(Entries for locating described items)
** BEGIN **
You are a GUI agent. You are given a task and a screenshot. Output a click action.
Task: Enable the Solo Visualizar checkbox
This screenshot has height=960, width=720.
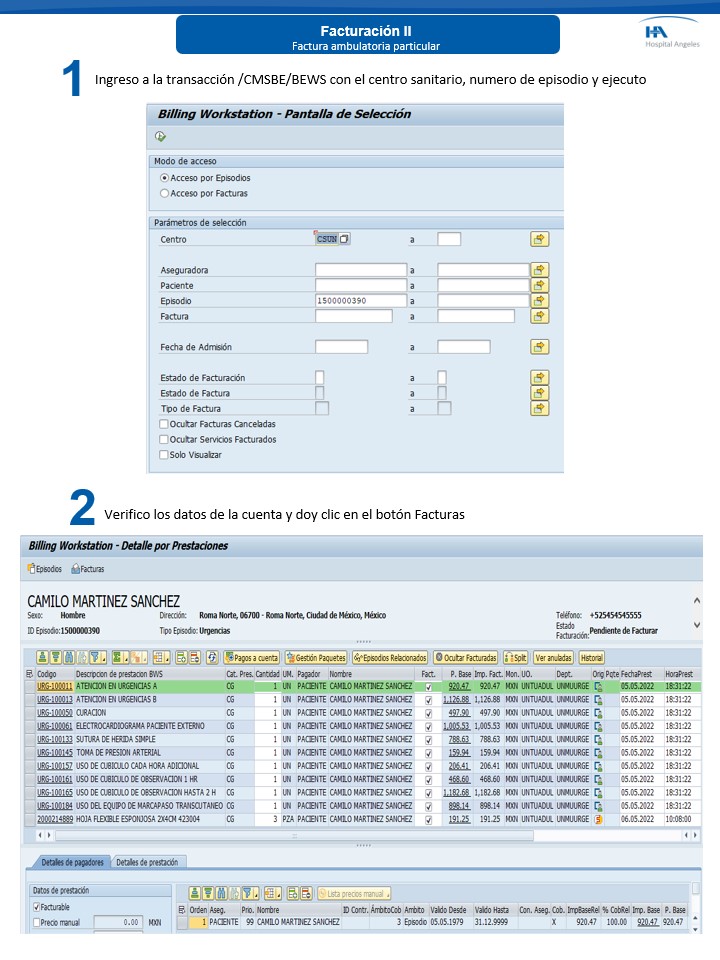pos(164,455)
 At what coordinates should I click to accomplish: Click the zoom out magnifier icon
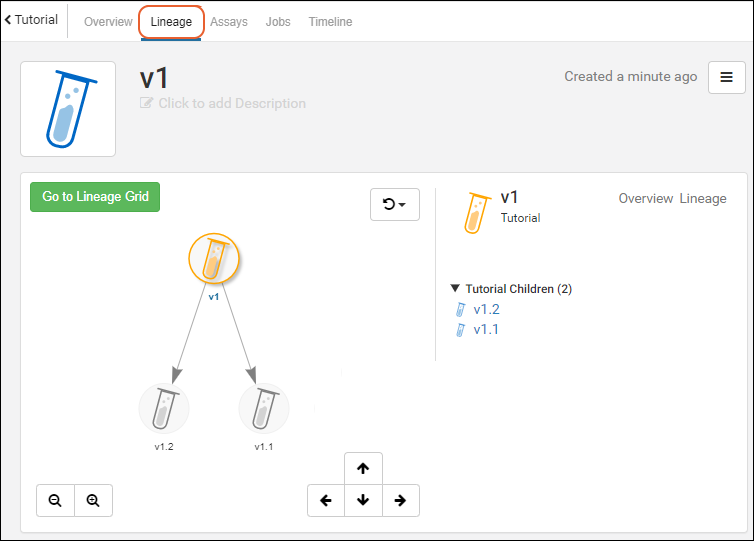[x=55, y=500]
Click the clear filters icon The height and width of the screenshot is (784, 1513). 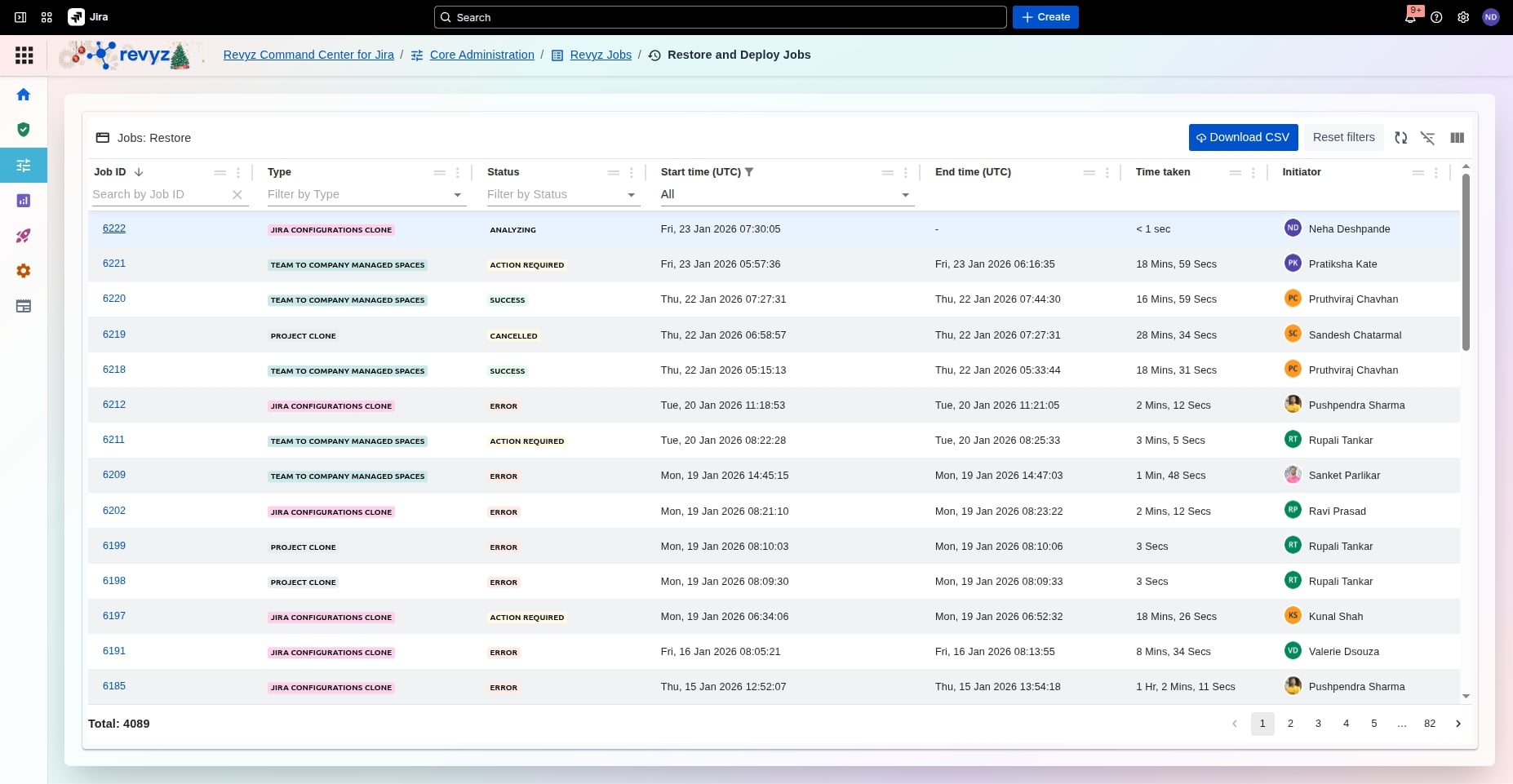tap(1427, 138)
** END **
**YOUR OBJECTIVE:** Copy out the entries word for word, starting at the beginning and ending with the line that contains "[x=55, y=500]", both ends included. Leave the pictures out of your copy.

**COMPLETE RESPONSE:**
You are a GUI agent. You are given a task and a screenshot. Output a click action.
Task: Enable the Solo Visualizar checkbox
This screenshot has height=960, width=720.
pos(164,455)
 At what coordinates should I click to accomplish: Click the zoom out magnifier icon
[x=55, y=500]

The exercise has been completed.